5.1.1. Point-wise analysis

For each of the n locations, we test the hypotheses H₀(s) : μ(s) ≤ 0 versus H₁(s) : μ(s) > 0. We implement Procedure 1 (assuming the parameters are known, denoted by Oracle FDR) and the proposed method (4.3) using MCMC samples (denoted by MC FDR), and compare our methods with three popular approaches: the step-up p-value procedure (Benjamini and Hochberg, 1995), the adaptive p-value procedure (Benjamini and Hochberg, 2000; Genovese and Wasserman, 2002), and the FDR procedure proposed by Pacifico et al. (2004), which are denoted by BH, AP and PGVW FDR, respectively. We then implement Procedure 2 (assuming the parameters are known, denoted by Oracle FDX) and its MCMC version (MC FDX) based on (4.4), and compare the methods with the procedure proposed by Pacifico et al. (2004) (denoted by PGVW FDX).

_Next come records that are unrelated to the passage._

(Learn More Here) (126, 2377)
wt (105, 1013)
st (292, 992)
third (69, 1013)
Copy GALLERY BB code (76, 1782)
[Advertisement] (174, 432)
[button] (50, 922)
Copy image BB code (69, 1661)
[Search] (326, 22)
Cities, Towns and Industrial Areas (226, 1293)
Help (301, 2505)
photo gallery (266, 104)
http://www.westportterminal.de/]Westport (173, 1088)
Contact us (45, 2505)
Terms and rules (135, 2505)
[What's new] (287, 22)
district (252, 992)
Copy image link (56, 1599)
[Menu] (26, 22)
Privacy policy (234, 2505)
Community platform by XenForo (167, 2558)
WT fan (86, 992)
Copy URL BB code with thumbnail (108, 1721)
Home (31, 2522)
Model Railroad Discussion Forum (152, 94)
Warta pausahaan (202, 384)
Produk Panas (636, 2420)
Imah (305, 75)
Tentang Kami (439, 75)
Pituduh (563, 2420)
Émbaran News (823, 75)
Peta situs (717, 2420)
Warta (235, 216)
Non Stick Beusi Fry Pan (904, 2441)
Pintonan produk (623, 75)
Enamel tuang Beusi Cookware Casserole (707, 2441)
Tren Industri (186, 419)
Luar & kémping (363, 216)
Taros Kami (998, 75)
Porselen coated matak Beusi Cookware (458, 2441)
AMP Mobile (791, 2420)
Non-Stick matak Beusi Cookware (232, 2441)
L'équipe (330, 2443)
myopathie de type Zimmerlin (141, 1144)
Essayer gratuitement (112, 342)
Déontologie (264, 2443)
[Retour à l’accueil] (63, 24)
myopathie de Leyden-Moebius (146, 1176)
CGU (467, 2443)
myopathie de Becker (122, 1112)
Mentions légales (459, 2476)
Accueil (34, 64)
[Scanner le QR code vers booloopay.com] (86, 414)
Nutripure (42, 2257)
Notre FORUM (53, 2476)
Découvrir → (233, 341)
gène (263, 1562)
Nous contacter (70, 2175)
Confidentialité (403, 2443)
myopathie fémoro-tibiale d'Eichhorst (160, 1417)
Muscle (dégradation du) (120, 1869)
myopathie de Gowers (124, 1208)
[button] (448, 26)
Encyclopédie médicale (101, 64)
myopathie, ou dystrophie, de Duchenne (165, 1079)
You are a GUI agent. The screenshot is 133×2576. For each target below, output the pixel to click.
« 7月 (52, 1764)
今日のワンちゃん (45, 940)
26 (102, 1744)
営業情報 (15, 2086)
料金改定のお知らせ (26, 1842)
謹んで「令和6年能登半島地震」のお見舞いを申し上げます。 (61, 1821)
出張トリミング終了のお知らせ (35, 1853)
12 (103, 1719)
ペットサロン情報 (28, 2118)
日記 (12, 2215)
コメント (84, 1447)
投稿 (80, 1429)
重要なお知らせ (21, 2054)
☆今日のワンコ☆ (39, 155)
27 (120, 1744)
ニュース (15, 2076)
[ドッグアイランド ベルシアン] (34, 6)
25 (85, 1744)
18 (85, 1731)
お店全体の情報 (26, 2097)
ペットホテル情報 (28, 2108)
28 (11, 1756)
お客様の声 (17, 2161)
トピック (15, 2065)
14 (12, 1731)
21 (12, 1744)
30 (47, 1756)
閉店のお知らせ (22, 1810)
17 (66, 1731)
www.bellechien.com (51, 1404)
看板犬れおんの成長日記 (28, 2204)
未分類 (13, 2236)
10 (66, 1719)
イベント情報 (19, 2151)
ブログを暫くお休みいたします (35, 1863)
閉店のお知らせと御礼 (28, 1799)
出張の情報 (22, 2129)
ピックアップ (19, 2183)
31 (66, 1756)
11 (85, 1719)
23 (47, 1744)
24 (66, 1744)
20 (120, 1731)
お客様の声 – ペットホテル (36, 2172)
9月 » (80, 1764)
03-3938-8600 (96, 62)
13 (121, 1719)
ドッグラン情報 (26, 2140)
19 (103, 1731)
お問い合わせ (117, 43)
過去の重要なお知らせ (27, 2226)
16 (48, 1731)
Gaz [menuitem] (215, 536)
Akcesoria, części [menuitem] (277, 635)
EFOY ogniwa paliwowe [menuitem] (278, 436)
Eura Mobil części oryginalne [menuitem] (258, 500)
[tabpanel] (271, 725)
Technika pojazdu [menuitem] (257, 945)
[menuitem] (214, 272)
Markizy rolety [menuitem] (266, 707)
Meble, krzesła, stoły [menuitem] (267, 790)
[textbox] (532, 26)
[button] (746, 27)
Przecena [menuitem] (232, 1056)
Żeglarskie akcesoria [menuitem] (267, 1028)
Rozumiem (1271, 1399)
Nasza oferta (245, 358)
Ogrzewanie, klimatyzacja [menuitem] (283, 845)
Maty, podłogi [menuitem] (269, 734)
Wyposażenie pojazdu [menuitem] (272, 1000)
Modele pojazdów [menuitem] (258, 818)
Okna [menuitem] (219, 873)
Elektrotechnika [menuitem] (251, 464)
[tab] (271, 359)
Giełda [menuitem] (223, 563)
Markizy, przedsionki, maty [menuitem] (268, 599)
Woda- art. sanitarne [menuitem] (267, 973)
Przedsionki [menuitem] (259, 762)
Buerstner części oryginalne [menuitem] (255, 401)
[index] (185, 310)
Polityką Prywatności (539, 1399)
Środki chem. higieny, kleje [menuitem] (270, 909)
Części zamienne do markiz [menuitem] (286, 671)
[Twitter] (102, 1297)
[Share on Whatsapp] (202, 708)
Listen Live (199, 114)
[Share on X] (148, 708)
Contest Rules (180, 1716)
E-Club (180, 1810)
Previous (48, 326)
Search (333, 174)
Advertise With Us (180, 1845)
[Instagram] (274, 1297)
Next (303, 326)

We generate the MCMC samples using a Bayes model, where we assume that k is known, and select uninformative priors: μ̄ ~ N(0, 100²), ${\sigma }_{\mu }^{-2}~\text{Gamma}(0.1,0.1)$, and r, ρ_μ, ρ_ε ~ Uniform(0, 1). The Oracle FDR/FDX procedure fixes these five hyperparameters at their true values to determine the effect of their uncertainty on the results. For each method and each data set we take α = τ = 0.1. Figures 2 plots the averages of the FDPs and MDPs over the 200 datasets.

Fig. 2.

Summary of the site-wise simulation study with exponential correlation. The horizontal lines in the boxplots in Panels (c) and (d) are the 0.1, 0.25, 0.50, 0.75, and 0.9 quantiles of FDP.

We can see that the Oracle FDR procedure controls the FDR nearly perfectly. The MC FDR procedure, with uninformative priors on the unknown spatial correlation parameters, also has good FDR control, between 10–12%. As expected, the Oracle and MC FDX methods tuned to control FDX are more conservative than the FDR methods, with observed FDR between 5–8%. The FDX methods become increasingly conservative as the spatial correlation of the signal increases to appropriately adjust for higher correlation between tests. In contrast, the BH, GW and PGVW procedures are very conservative, with much higher MDR levels. The distribution of FDP is shown in Figures 2c and 2d. In some cases, the upper tail of the FDP distribution approaches 0.2 for the MC FDR procedure. In contrast, the Oracle FDX method has FDP under 0.1 with very high probability for all correlation models. The MC FDX procedure also effectively controls FDX in most cases. The 95^th percentile of FDP is 0.15 for the smallest spatial range in Figure 2c, and less than 0.12 in all other cases.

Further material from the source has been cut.